The accountant told him in 2005 that the salary his father was paying his head personal nurse, Mary Williams, was "going through the roof," he said.
The testimony came during the second day of Williams' trial in Lake County circuit court on charges of financial exploitation of an elderly person.
Williams, 70, of Reno, Nev., is charged with using her position as an employee of S. Edward Marder since 1992 to enrich herself at the expense of an ailing man she manipulated.
Answering questions from Assistant State's Attorney Christen Bishop, Marder said his father had as many as six nurses employed, first to care for his wife who died in 2002.
Williams was the head nurse and had ingratiated herself into his father's personal finances to the point where she was writing most of the checks to pay household expenses.
In 2004, prosecutors say Williams was paid a salary of $459,000 and Marder decided to exercise some oversight into his father's spending.

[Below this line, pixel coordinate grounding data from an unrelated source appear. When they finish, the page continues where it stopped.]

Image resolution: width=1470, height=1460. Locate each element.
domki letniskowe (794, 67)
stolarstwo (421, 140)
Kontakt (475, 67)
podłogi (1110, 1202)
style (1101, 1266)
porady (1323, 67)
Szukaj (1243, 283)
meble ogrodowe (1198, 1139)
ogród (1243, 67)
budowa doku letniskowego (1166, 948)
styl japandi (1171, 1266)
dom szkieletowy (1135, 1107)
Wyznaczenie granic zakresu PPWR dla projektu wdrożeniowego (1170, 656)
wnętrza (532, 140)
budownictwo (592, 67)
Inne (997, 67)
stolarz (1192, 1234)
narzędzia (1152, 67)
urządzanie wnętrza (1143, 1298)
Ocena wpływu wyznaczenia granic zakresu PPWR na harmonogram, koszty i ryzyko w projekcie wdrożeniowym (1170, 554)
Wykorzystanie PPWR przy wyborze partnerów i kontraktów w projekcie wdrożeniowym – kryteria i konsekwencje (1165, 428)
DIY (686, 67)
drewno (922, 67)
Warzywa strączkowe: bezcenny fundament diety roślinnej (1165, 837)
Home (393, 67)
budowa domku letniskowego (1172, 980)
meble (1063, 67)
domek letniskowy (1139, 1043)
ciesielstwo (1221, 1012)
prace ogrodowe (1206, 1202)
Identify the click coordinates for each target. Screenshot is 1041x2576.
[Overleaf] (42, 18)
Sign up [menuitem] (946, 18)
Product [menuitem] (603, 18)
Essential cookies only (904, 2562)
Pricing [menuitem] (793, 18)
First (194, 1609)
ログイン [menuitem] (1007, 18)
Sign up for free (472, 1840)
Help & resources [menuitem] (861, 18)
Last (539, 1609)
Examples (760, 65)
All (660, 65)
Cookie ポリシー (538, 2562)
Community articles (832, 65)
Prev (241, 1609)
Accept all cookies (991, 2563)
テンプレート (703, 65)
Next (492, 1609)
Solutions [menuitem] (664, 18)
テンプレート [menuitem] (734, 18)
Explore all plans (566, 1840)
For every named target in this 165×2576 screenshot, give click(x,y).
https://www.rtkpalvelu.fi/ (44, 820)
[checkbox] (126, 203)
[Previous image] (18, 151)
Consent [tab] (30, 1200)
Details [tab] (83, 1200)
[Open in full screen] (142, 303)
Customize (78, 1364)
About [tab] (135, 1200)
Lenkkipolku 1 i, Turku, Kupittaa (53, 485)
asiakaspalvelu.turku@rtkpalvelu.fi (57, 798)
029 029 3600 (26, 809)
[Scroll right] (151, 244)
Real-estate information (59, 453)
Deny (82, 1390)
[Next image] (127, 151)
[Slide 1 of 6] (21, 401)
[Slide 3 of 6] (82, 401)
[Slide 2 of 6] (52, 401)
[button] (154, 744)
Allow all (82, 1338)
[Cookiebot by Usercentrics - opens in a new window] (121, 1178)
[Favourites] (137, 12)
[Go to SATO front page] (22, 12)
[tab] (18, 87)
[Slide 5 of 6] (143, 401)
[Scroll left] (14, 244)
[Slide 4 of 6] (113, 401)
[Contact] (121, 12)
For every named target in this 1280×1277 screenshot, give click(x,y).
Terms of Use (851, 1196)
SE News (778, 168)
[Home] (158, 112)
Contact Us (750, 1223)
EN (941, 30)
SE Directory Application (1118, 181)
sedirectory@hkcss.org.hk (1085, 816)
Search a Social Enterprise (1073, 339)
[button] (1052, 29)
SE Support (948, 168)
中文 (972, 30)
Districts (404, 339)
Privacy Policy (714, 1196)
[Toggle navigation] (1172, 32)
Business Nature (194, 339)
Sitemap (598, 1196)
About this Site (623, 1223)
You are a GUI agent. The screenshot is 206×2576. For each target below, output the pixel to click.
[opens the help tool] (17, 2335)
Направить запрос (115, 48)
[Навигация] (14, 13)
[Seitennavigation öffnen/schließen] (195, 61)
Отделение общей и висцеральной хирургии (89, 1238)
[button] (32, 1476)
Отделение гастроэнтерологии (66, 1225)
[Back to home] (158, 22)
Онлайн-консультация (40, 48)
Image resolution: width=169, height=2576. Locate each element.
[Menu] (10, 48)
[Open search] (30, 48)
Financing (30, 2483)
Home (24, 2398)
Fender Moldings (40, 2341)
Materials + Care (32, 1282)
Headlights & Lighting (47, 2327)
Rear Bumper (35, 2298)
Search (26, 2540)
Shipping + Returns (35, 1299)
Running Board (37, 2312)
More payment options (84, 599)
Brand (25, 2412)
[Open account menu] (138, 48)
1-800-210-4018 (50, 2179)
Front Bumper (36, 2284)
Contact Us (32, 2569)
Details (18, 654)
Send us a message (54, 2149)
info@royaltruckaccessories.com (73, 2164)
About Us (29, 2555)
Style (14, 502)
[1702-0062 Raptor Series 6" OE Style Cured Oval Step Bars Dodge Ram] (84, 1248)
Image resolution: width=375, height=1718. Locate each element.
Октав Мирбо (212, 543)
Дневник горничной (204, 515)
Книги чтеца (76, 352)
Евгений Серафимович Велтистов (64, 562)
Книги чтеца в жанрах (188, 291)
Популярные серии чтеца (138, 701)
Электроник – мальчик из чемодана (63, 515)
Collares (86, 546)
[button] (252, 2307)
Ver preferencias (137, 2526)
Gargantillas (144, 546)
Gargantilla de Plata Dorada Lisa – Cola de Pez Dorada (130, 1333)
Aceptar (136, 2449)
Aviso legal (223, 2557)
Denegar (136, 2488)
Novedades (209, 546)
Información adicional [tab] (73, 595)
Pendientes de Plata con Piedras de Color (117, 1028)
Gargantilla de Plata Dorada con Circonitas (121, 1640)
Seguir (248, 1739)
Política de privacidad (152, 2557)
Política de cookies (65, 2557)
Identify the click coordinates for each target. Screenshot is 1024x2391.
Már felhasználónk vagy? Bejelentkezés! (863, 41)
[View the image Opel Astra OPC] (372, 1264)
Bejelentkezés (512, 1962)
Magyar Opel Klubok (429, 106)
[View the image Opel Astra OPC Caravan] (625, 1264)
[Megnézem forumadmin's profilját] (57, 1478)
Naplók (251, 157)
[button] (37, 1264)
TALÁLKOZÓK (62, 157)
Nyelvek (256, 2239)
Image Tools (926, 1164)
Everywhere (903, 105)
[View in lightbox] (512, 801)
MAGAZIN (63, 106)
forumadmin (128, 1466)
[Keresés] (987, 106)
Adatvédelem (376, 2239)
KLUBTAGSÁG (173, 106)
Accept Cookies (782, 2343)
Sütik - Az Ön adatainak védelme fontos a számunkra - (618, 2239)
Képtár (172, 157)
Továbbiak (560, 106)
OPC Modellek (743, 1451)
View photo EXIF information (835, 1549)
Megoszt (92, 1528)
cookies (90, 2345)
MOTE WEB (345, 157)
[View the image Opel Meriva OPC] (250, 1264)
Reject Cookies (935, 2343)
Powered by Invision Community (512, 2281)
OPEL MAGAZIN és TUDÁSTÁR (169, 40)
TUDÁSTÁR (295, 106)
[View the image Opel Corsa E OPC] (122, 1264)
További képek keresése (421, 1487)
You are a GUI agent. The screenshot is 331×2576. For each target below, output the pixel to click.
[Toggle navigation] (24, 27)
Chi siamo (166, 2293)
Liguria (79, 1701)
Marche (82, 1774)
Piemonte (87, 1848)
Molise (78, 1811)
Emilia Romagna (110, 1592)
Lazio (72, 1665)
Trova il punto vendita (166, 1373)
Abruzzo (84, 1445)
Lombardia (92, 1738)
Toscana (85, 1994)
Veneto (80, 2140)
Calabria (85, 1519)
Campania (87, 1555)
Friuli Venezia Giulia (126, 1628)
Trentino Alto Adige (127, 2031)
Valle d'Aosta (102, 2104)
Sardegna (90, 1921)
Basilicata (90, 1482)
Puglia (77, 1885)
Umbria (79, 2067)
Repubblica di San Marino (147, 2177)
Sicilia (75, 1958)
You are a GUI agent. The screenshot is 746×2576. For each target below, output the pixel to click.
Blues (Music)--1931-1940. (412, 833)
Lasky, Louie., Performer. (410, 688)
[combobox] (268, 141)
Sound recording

After monitoring skyrocketing household expenses for more than a year, Marder said he obtained an order of protection against Williams and two other nurses that barred them from entering his father's Highland Park house.
Not long afterward, he said, jewelry and art belonging to his father and late mother were found at Williams' house in Reno.
But defense attorney Thomas Breen of Chicago had Marder go through a list of trips his father had taken in 2004 and 2005, which included a several-weeks stay in Naples, Fla., and nearly a month in Palm Beach.
S. Edward Marder, who died in 2007, stayed at the finest hotels when he traveled, Breen pointed out to Marder, and because the nurses traveled with him they did as well.
Breen suggested to Associate Judge George Bridges, who is hearing the case without a jury, that Williams' salary was increasing dramatically because Marder was paying her for the time she spent on the road with him.
Williams faces up to 15 years in prison if convicted, but would also be eligible for probation.
Testimony is expected to continue today.